Typically, in a hybrid polymerization system, free-radical and cationic polymerizations occur simultaneously to form an interpenetrating polymer network (IPN) [9,10,11]. IPNs often exhibit varying degrees of phase separation, which depends principally on the polymerization kinetics of the components and the compatibility of the employed polymers. The degree of phase separation and polymer incompatibility impact the overall performance of hybrid system, and large-scale phase separation is typically associated with a loss of performance (mechanical properties, interfacial adhesion, etc.) [12]. To improve and stabilize the interface between immiscible domains in a polymer mixture, a third component, with a chemical affinity for each initial polymer, can be added. This component can be a homopolymer [13,14,15] or a copolymer [16,17]. Due to the dual affinity for each domain, this species can migrate to the interface of a phase-separated polymer mixture and reinforce the biphasic interface by acting as a physical thread that binds the two phases together, and may even form a miscible blend [18,19], thus mitigating the reduced performance associated with gross incompatibility between domains.

UV-cured IPNs of hybrid systems have been widely reported in the literature, and the kinetics of network formation, mechanical properties, and surface morphology are usually the parameters that are investigated [10,11,20,21,22]. In some applications, the control of surface morphology is important. This is particularly relevant for strategies to reduce the gloss of formed materials [3], as gloss reduction can be achieved through the generation of surface patterns. For example, UV-curable coatings can exhibit low gloss surfaces when random wrinkling at their surface arises after UV irradiation. Due to this effect, a large amount of work has been carried out on the fabrication of different surface patterns based on surface instabilities [3,23,24,25,26,27,28,29,30]. From these studies, it has been established that wrinkle formation on polymer surfaces can be obtained using different strategies. Here, we focus on utilizing a depthwise gradient in curing to create and control wrinkled surfaces. Basu et al. pioneered the comprehensive theory of wrinkle formation in gradient-crosslinked films [31]. Their work describes how an initially liquid coating develops a gradient in crosslinking during curing and, thus, the mechanical properties have an associated gradient [31]. This phenomenon is mainly explained by the decrease in the UV intensity throughout the depth of a coating [25,32]. The top layer is crosslinked to a larger extent than the bulk of the film and, thus, behaves like a solid skin. Upon further crosslinking of the foundation, the stress produced in the bulk develops and stabilizes the wrinkle formation [33,34].

What to work on
a – Answer these from the text on hybrid polymer networks, one answer per line, marked (i), (ii), (iii):
(i) Which two kinds of polymerization occur simultaneously in a typical hybrid system?
(ii) What is large-scale phase separation typically associated with?
(iii) What mainly explains the gradient in crosslinking during curing?
b – List the parameters that the text on hybrid polymer networks says are usually investigated for UV-cured IPNs of hybrid systems.
c – Pick up the text on hybrid polymer networks after its final sentence and continue it.

Record extracts
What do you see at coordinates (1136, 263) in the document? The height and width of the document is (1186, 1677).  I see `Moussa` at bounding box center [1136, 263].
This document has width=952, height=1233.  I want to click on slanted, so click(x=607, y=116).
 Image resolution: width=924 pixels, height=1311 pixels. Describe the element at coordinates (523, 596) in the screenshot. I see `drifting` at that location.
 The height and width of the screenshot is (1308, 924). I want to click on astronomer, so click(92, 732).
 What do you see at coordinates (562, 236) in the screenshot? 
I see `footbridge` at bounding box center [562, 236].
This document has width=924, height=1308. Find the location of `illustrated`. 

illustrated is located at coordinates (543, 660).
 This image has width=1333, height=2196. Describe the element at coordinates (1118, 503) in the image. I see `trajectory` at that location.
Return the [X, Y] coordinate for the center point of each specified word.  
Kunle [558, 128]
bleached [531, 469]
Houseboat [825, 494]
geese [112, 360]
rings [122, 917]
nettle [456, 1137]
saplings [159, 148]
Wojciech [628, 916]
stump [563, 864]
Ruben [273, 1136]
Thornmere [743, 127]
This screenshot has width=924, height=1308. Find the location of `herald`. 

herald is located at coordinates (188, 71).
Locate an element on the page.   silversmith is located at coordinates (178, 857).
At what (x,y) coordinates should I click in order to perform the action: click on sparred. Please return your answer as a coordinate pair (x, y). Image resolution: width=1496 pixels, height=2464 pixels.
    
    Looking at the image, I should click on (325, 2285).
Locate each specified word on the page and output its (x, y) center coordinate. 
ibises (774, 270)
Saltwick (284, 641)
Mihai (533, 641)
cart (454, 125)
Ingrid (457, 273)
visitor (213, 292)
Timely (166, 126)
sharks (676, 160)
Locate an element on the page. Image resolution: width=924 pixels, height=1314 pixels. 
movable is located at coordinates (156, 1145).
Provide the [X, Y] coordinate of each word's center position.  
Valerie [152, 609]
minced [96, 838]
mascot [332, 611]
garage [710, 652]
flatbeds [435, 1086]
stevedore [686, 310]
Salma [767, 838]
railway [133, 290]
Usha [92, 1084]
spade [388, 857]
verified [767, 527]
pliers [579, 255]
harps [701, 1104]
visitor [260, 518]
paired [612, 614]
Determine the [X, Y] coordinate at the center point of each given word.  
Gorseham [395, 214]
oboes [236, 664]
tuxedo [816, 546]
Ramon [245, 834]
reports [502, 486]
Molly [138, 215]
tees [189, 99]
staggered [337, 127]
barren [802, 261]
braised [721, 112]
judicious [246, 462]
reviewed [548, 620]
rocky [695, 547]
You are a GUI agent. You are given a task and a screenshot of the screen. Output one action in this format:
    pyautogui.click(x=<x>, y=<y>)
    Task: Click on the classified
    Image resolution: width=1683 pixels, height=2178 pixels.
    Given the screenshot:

Answers to the exercises
a –
(i) Free-radical and cationic polymerization.
(ii) A loss of performance, such as mechanical properties and interfacial adhesion.
(iii) The decrease in UV intensity throughout the depth of a coating.

b –
- The kinetics of network formation
- Mechanical properties
- Surface morphology

c –
In the present work, the miscibility of a ternary mixture comprised of a polybutadiene urethane diacrylate (PBUDA), a cycloaliphatic diepoxyde (CE), and hexanediol dimethacrylate (HDDMA) was studied. In fact, we previously demonstrated the immiscibility of CE and PBDUA prior to photopolymerization, which was dependent on the ratio of these two species [35]. Here, HDDMA, which had complete miscibility with both CE and PBUDA, was added to ensure compatibility. Therefore, a hybrid ternary mixture was designed, and a reactive copolymer (poly(butyl acrylate-co-glycidyl methacrylate) (PBGMA)) was introduced to manipulate the crosslink density of the network in order to develop patterned microstructures. When cured, wrinkles formed in these systems due to the highly crosslinked epoxy networks, which produced a depthwise mechanical gradient during curing, and thereby developed a solid skin at the top of the film. Furthermore, the low polymerization rate associated with the HDDMA monomer contributed to the formation of a more viscous foundation of the film. The impact of PBGMA content was studied to control the final polymer properties and modulate the wrinkle morphologies. To investigate changes in thermomechanical properties (e.g., tan(δ) behavior, Young’s modulus, and strain at break) at room temperature, dynamic mechanical analysis was used. Depthwise gradients in the degree of conversion were investigated by confocal Raman microspectroscopy (CRM). Surface wrinkle morphologies were analyzed by 3D optical profilometry, and gloss was measured. Overall, we demonstrated self-wrinkling in UV-cured polymer films formed from a hybrid free-radical/cationic system. These wrinkles have controlled frequency and amplitude and can be leveraged for the development of self-matting UV-curable polymers.

2. Materials and Methods

The oligomer, monomers, and copolymer employed in this study are presented in Table 1.

Table 1

Chemical and commercial names, chemical structures, and suppliers of the UV-curable chemicals used in the study.

Chemical and Commercial Name	Chemical Structure	Supplier
Polybutadiene urethane diacrylate (PBUDA)—Dymax BR-640D	N.A.	EMCO-Inortech (Terrebonne, Canada)
1,6-hexanediol dimethacrylate (HDDMA)—Miwon Miramer M201		EMCO-Inortech (Terrebonne, Canada)
Epoxycyclohexylmethyl 3,4-epoxycyclohexanecarboxylate (CE)—Omnilane 1005		MarkChem Inc. (Mirabel, Canada)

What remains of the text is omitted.